Pour l’instant, la porte-parole indique que le choix du successeur ou de la successeure n’a pas encore été arrêté.

Impossible de savoir, donc, s’il s’agira d’un Canadien ou d’un Québécois, comme le veut l’entente non écrite intervenue entre le Canada et la France en 2018, quand Ottawa a accepté de se rallier à la France sur son choix d’appuyer la Rwandaise Louise Mushikiwabo, laissant du coup tomber Michaëlle Jean, alors secrétaire générale.

Québec doit se manifester

Mais la situation demeure troublante aux yeux de l’ancienne ministre libérale des Relations internationales et de la Francophonie, Christine St-Pierre. « Ce départ soulève des questions relativement à la façon de gérer de la secrétaire générale.

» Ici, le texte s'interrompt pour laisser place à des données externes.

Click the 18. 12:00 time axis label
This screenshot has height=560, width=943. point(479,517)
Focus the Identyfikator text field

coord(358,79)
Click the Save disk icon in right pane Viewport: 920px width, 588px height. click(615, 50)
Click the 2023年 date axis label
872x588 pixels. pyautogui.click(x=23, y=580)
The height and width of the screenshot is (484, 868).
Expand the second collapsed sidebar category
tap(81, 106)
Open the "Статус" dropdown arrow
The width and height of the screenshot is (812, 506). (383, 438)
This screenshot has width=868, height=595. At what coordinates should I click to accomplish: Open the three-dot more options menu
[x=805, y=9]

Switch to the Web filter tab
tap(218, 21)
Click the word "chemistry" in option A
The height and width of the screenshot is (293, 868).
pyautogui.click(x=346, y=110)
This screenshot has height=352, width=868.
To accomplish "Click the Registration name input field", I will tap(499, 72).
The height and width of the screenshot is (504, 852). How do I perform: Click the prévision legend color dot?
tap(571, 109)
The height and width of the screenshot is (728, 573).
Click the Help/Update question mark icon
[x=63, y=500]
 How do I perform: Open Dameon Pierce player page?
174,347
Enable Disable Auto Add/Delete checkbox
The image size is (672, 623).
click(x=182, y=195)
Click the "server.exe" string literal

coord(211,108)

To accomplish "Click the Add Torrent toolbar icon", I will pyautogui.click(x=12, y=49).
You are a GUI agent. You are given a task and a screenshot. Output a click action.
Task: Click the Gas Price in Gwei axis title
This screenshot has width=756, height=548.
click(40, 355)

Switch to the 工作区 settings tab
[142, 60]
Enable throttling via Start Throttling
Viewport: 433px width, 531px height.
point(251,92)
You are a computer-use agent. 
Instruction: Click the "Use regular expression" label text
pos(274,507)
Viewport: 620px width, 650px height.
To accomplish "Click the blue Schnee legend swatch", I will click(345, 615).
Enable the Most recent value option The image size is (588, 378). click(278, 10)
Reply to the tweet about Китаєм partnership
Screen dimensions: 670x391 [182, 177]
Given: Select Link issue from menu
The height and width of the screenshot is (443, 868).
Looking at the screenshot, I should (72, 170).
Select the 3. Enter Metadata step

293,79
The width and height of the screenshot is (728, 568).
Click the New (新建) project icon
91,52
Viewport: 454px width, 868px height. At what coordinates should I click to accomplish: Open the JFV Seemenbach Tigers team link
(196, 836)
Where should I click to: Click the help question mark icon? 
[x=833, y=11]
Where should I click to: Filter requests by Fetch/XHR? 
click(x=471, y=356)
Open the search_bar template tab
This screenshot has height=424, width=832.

C’est quand même le deuxième départ d’un administrateur en peu de temps. »

Pour l'ancienne ministre libérale, il est temps pour Québec de prendre sa place.

Étant donné que le Québec a un siège à part entière à l’OIF, il serait intéressant que le gouvernement de François Legault puisse saisir l’occasion pour suggérer le ou la successeure, étant donné l’importance que revêt pour nous l’OIF, affirme-t-elle.

Le contrat de Geoffroi Montpetit vient à échéance en mars. Le choix de celui ou celle qui prendra la relève sera forcément connu sous peu, a confirmé Oria Vande weghe.